Lo mejor de agosto en Madrid son las madrugadas solitarias por las avenidas gigantes. Ya no hay coches pasadas las cuatro de la mañana. El silencio del asfalto es una bruma de vida. Los camiones la apartan y las furgonetas con los periódicos vuelan en el reparto. Dentro, la mercancía más suave. La letra impresa es un retablo. Cada frase, los blancos, el color, pesan, tienen sentido más allá, parece que perduran capaces de ganar algo al tiempo. Sólo parece. Espera la basura antes de pasar el checkpoint del quiosco. Las carreteras no están pensadas para esta quietud, ni para estar vacías. Atravesar de lado a lado Príncipe de Vergara transporta a un escenario apocalíptico, las caras en el metro a esas horas lo confirman, ojos cerrados, semblantes serios, cejas caídas, las constantes vitales de la ciudad detenidas incluso en el hormigueo subterráneo de las personas. Fuera amanece en un tono gris azulado. Dos copas no son suficientes para observarlo literariamente, ver en él la vida disoluta de escritor atormentado y despojado de casi todo por la que Madrid existe.
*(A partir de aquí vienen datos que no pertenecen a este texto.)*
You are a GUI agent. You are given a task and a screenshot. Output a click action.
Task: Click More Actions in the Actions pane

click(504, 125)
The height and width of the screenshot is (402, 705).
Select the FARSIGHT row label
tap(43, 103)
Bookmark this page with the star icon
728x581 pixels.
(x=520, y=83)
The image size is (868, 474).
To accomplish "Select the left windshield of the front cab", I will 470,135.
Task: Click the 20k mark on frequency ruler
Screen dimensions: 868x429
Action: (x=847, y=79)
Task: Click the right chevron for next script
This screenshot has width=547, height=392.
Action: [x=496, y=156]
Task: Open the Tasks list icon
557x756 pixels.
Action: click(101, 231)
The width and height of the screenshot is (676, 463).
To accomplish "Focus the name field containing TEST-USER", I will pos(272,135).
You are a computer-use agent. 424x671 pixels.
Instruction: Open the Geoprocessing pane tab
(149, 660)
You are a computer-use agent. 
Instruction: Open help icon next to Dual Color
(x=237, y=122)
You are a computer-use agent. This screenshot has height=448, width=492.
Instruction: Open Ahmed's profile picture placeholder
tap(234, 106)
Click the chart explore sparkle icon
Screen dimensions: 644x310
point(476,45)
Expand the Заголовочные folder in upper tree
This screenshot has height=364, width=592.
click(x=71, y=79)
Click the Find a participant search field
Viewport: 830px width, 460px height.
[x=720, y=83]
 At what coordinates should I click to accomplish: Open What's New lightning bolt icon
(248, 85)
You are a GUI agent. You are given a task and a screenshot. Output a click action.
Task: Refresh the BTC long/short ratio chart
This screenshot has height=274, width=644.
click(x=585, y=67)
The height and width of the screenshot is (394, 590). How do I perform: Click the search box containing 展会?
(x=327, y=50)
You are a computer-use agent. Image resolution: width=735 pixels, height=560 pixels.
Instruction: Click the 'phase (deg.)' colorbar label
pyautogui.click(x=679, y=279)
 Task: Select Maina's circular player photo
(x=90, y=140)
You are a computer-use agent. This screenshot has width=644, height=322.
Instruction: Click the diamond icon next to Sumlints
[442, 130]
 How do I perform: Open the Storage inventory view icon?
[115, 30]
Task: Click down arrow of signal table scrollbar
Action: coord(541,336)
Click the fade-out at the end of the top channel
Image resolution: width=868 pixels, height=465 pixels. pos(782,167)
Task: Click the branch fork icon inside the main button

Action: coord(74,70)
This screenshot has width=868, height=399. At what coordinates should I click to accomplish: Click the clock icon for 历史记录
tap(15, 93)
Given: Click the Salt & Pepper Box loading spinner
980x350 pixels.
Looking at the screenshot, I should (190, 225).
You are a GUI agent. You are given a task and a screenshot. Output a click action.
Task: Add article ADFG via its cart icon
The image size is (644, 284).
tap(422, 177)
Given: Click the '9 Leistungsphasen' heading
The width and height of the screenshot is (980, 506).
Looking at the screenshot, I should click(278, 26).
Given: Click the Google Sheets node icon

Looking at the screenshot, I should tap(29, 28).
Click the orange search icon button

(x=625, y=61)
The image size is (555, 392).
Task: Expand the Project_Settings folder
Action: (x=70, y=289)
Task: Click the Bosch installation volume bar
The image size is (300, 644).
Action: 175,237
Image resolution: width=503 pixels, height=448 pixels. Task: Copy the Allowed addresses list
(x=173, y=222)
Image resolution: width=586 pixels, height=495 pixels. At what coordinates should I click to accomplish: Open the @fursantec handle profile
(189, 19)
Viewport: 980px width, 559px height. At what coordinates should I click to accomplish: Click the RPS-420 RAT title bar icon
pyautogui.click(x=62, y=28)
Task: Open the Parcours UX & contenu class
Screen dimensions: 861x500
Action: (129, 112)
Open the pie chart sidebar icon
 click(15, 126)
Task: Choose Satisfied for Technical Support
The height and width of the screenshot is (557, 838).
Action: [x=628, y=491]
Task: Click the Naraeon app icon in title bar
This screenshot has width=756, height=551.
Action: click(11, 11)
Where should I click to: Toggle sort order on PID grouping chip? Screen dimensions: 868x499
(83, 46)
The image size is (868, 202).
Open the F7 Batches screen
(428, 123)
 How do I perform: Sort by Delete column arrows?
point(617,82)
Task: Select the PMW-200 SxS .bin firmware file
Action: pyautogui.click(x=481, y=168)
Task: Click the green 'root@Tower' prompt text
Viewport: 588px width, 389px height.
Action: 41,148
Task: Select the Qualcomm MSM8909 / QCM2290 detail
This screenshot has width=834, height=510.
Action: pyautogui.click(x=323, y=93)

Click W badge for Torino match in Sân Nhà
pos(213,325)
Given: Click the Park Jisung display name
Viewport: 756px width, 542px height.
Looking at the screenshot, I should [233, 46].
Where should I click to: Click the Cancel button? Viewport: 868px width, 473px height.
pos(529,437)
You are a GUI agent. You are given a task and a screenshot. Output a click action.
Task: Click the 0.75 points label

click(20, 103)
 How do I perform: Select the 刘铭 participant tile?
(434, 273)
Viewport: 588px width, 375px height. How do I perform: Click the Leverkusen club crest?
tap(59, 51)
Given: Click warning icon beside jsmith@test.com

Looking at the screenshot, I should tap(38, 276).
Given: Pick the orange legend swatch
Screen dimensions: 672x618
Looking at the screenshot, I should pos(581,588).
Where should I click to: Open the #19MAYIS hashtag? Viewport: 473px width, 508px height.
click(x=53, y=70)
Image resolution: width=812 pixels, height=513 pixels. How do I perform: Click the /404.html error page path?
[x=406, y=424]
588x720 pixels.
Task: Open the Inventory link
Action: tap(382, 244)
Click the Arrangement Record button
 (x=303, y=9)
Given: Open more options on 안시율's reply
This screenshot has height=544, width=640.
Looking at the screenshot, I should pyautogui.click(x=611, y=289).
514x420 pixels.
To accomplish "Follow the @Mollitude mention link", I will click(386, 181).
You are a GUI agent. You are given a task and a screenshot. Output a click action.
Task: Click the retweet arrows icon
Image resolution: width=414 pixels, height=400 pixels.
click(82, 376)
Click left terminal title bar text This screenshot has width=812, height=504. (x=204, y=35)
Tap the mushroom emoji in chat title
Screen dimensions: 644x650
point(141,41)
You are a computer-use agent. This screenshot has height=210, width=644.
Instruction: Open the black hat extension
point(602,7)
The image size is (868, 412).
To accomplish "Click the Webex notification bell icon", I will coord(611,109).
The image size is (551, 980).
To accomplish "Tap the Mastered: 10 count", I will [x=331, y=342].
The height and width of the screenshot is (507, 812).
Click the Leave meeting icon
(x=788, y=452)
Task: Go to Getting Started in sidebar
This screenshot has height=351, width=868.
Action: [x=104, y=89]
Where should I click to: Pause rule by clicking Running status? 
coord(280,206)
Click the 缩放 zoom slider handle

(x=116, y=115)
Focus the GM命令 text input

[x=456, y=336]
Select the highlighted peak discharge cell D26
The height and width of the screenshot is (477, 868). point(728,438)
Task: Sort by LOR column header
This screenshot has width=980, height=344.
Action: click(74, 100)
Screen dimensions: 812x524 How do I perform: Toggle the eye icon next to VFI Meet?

Acechan las franquicias. El cielo se aclara por sistema: verlo sin dormir no tiene nada especial. Por Lavapiés, frente a Candela, varias personas rodean un cajón flamenco, víctima del compás. Todos son guiris en estas circunstancias. “Payos go home”, debería poner en las paredes del barrio. No hay nada más ridículo que intentar pasar por flamenco. En el Toni2 apenas quedaba gente media hora antes de las seis. Cuatro asomados al piano, un grupo tirado en los sillones de detrás, así colocados como si tuviera que pasar algo inmediatamente entre ellos. Hablaban, se agachaban, reían. El pianista tocaba al aire. Nadie le hacía caso. Cerca de Gran Vía un joven sudamericano ofrecía “chicas con datáfono”: ganarse la vida como redactor de cargos en la tarjeta para camuflar la actividad debe ser divertidísimo. Pastelería José, Talleres Fergón, Frutería Hermano Plátano, Floristería Katie. Los títulos, todos una mierda, se me ocurrían bajando Velázquez. Faborit, ese sí que es bueno. Qué desagradable este vientecillo.